Unfortunately, however, Ticketmaster doesn’t seem to care too much about ticket-buying music fans. Last month, the company settled a $23 million class action lawsuit in federal court for their sketchy "rewards program," which offered little to no perks and a lot of hidden costs.
Here's what they did: After buying a ticket online between September ‘04 and June ‘09, Ticketmaster customers were immediately enrolled in a rewards program that cost $9 a month—reportedly with no signup notifications. Plaintiffs in the case argued they were unaware of the fees (which were charged to the credit or debit card used for their ticket purchase). Ninety-three percent of those who enrolled in the program didn’t redeem any of the online coupons offered by the rewards program. When all was said and done, Ticketmaster’s fooled patrons paid about $85 million—or $75.89 each—for the program….taking the average person eight months to cancel the ongoing payments.
This isn’t the only time a class action lawsuit has been filed against Ticketmaster. In 2012, consumers accused the company of profiting from bogus processing fees and were entitled to a refund of $1.50 per ticket (for up to 17 ticket orders).

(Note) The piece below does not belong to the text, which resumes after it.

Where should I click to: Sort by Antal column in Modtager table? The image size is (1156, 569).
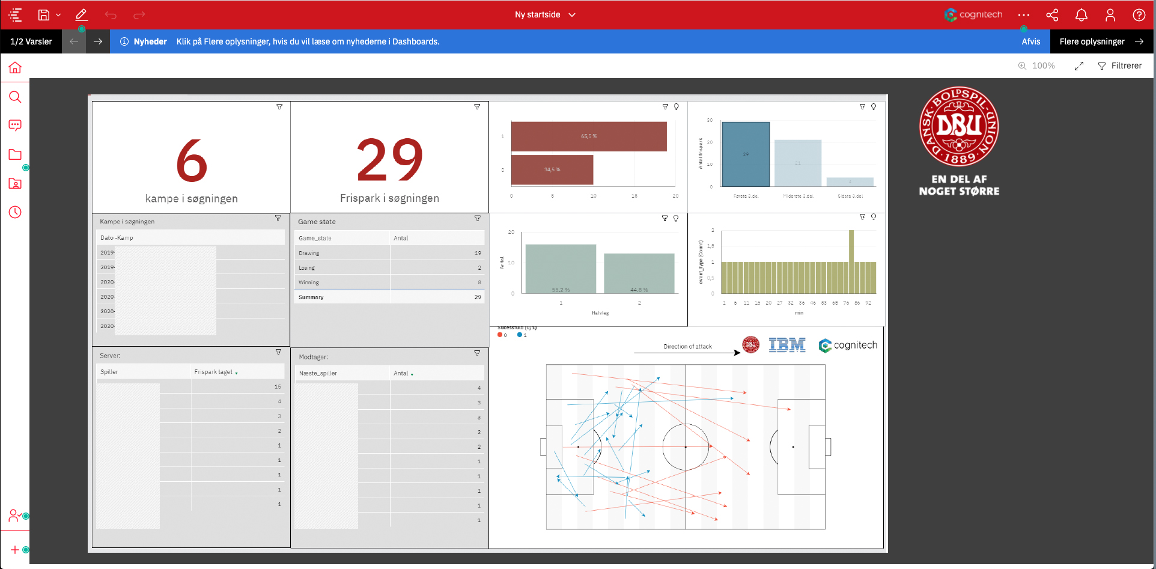click(x=401, y=373)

Customers affected by the deceiving rewards program are entitled to a refund…kind of. In the spirit of continuing to screw over musical patrons, Ticketmaster’s refund only returns up to $30 to each customer. And if too many people sign up for this refund, payout may be even further reduced because the settlement caps payout at $23 million (including $4 million in legal fees). Let’s do that math, or at least the easy part of it. The average customer is out $75 bucks and will only be returned $30. That’s less than half what they are owed. Also, since Ticketmaster made $84 million from the scandal, they're still turning a profit.

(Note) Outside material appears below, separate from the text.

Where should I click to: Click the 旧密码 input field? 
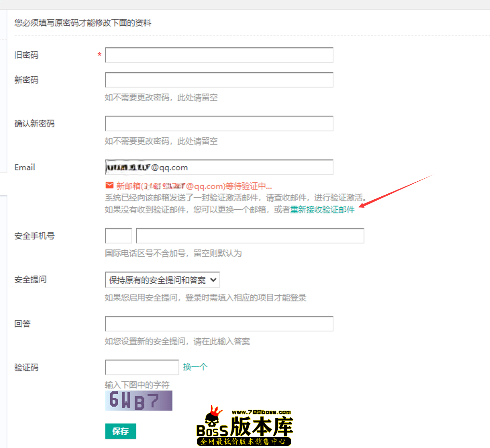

Music fans and musicians alike are tired of much-hated, rarely innovative companies like Ticketmaster exploiting and depersonalizing their love for the arts. Buyers despise the hefty service fees and surcharges while artists resent the monopolization of the market and their inability to obtain contact information for their fans. Unfortunately, the 2010 Ticketmaster/Live Nation merger leaves little alternative. Even StubHub and TicketsNow are owned by the giants—TicketsNow by Ticketmaster and Stubhub by eBay. It's an ugly, impersonal business.
The days of robust fees, overpriced music, and hidden catches might be far from over, but new inventive music entities like Shazam seem to have the right idea. Around the same time Ticketmaster was increasing its infamy, Shazam announced that their music discovery app is responsible for one out of every 14 paid song downloads. Last week, when comparing Shazam’s yearly gross of $300 million to worldwide download stats, Digital Music News estimated the company contributed a total of 7.2% of the $4.1 billion global gross of downloaded tunes.

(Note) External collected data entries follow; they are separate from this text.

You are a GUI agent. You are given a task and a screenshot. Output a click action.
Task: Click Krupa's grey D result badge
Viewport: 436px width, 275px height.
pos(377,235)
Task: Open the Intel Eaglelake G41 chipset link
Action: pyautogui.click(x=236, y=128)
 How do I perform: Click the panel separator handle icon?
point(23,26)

If you’re unfamiliar with Shazam, the app (which ranges in cost for free to $4.99 a year) uses your smartphone’s built-in microphone to record a short sample of any music being played, then compares that sample to a central database to find a match. Once your match is found, information about the artist, song title, and album appear on your screen as well as links to purchase the music.
The rate at the Shazam team is innovating is incredible. On May 23, the company released a feature called "auto-tagging" that lets your iPad listen and log every song that's playing around you, whether it's at a bar or on the TV across the room. After songs are identified, they're automatically sent to a queue in the app. The coolest part of this update is its ability to run in the background of whatever you’re doing, regardless of other open apps—it literally captures the soundtrack you're living in.
Shazam EVP David Jones says he expects Shazam's share of song purchase conversations will double every year. Make it easy for fans, give them features and experiences that truly amaze them, don't rip them off, and yes! People will actually pay for music.